● Action item
Show every line below where "trash" appears.

● Materials provided

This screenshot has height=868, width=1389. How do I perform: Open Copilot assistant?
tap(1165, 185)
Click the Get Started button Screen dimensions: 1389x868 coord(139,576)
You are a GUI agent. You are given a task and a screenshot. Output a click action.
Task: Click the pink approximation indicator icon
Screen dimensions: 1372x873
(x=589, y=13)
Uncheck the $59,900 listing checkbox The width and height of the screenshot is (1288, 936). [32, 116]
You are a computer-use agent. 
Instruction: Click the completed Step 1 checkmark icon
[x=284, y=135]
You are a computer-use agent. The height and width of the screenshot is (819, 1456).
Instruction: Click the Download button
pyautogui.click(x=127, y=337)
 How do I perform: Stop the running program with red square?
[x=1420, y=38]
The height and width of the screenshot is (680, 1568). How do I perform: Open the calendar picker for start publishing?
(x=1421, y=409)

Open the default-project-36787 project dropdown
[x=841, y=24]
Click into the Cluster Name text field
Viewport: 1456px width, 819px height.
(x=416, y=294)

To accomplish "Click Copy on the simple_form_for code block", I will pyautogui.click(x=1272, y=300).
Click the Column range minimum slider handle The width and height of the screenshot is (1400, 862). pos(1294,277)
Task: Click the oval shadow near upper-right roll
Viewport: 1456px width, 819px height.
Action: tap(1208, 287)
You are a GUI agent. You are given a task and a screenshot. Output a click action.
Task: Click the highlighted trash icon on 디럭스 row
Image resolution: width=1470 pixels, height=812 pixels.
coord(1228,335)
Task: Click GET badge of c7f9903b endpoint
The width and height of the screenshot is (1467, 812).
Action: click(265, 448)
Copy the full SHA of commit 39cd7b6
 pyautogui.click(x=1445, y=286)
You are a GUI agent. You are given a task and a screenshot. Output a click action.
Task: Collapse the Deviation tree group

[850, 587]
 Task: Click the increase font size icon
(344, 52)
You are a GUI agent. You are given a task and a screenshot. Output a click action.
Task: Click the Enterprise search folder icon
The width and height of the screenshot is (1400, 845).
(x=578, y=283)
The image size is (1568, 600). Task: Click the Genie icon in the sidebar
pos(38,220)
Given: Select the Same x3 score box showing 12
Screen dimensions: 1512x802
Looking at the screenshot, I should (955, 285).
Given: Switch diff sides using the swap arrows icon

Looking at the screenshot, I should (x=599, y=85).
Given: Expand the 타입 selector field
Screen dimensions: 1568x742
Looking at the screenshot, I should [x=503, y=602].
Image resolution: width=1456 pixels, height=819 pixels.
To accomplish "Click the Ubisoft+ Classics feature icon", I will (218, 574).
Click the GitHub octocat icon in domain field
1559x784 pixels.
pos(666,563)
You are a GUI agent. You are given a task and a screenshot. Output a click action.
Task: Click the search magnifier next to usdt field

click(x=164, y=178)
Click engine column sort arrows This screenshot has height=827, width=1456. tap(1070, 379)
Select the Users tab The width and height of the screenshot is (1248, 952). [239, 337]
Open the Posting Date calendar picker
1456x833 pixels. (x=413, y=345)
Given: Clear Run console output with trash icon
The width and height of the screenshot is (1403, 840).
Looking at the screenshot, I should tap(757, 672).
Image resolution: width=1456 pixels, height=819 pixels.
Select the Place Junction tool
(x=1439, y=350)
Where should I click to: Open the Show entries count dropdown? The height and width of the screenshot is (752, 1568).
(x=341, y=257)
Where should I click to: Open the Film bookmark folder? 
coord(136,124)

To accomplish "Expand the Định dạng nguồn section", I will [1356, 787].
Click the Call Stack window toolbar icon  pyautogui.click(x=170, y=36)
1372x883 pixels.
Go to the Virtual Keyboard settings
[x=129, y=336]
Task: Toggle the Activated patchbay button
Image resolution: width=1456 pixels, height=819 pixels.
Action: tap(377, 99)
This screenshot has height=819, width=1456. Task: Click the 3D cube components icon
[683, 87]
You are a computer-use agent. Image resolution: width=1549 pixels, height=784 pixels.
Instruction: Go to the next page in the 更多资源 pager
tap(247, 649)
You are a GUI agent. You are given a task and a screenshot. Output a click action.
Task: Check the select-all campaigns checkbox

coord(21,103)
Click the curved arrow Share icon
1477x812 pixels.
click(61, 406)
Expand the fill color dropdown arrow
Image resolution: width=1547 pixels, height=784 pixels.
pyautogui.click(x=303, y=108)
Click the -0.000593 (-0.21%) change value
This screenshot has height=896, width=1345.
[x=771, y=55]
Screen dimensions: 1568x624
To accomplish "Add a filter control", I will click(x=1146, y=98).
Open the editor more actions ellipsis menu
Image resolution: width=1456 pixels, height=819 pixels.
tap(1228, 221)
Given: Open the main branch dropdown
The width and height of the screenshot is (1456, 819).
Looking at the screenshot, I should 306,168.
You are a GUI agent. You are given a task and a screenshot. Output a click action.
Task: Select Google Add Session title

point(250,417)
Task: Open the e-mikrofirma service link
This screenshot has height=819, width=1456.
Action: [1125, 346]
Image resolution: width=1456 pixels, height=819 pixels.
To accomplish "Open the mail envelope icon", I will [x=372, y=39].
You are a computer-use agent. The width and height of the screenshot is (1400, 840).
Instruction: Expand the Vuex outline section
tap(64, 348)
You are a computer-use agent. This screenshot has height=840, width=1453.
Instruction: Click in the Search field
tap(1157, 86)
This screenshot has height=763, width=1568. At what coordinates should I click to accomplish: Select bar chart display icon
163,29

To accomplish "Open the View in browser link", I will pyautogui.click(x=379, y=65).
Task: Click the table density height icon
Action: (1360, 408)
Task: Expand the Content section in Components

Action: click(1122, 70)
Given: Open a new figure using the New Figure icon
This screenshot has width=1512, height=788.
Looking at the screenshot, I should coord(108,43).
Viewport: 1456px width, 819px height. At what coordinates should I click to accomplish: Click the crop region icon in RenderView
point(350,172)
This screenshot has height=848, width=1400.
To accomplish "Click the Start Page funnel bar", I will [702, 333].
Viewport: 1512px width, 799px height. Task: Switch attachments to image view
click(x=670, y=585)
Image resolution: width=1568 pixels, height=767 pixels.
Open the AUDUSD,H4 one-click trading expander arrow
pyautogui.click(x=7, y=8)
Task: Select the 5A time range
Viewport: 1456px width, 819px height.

● Reply
Task: Click the highlighted trash icon on 디럭스 row
Given: Clear Run console output with trash icon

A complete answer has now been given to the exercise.